Trust in the government is written all over Singapore.  No further than the corner of our very own home, trust is there.  We just trust that the the lights will come on and the taps will run, no questions asked.  Anybody doubted the government on this?  Life is just too spontaneous for all things mundane.

Look into our fridges and cabinets of groceries, did we fear there will be no rice, cooking oil, vegetables or even infant formula milk powder?  Singaporeans have no doubt whatsoever that these daily necessities will always be readily available in our supermarkets.  Singaporeans just trusted, but many didn't know why.
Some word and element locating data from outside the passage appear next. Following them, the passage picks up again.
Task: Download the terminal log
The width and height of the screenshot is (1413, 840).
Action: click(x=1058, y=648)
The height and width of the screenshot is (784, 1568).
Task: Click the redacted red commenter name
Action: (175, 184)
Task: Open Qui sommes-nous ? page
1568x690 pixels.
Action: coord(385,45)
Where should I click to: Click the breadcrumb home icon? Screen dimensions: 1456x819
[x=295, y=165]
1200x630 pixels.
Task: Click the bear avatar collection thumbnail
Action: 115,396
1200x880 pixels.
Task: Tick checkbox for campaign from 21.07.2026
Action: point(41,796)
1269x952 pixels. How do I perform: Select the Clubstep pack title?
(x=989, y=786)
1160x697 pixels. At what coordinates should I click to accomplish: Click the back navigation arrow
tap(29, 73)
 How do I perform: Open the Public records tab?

Had the government not cared, and there was no policy thinkers who saw the need to break beyond traditional sources of food and essentials, we would have risk supplies or been strangled by exporting countries for whatever reasons.

Look no further out of the window, parents & domestic helpers sending kids to school.  Do they ever doubt that the teachers will just walk out one day and go on strike for not getting paid?  Thousands of people in the civil service just turn up for work everyday just trusting that their pay check will automatically be deposited into their account, and that goes for their CPF as well.

Talking about CPF, even as a few thousand protesters gathered at Hong Lim Park under the banner of "Return Our CPF", was there a long queue outside CPF building the following working day demanding their money to be returned because they believed the government had gone bankrupt?  Singaporeans just trusted that their CPF is safe notwithstanding the sowing of doubts and fear.

Singaporeans still head for work each day using the MRT despite possible breakdowns and congestion or even a terrorist attack.  Criticism abound, do we see Singaporeans avoiding the MRT due to mistrust?  Not at all.  We just trust it will be there to bring us to where we want.

Do Singaporeans not know that the queue is long for hospital admission, but trust in that after a long wait comes comfort and absolute professional care.  Compared to the highly visible long wait for admission, the sporadic departures of people discharging after successful surgery and treatment is almost invisible to the public eye, but these form the basis that Singaporeans still trust our doctors and nurses and the entire healthcare system.

Something more common and familiar, our usual pastime of eating at hawker centres.  It is so normal to just order our food and wait for it to come.  Do we question if the food is sufficiently hygienic or fit for consumption?  Lest we forget the Indian rojak stall that resulted in death, still Singaporeans trusted the government to ensure that chai tow kuay stalls and the likes are kept in check so that we don't get food poisoning.

Such deep trust will not be there without decades of continuous improvement and ground breaking ideas from people within the system.  No question asked, we know our sky radar are manned by responsible people that in event of an unidentified aircraft intrusion, it will not come near without being escorted or shot down.

Much talks about Singapore's vulnerability being a social construct, and these talks had belittled the dedication of our men and women watching over our boundaries and skies.  We sleep in peace without a thought that some enemy forces is going to barge in through our door or bombings happening in the neighbourhood.  Our peace comes from our preparedness and not the absence of vulnerability.

I can go on with these nitty gritty things that you will not find in high society cocktail functions nor emotionally charged forums.  However with this, I hope the common man's heartbeat can be heard by people claiming proprietary to our existence.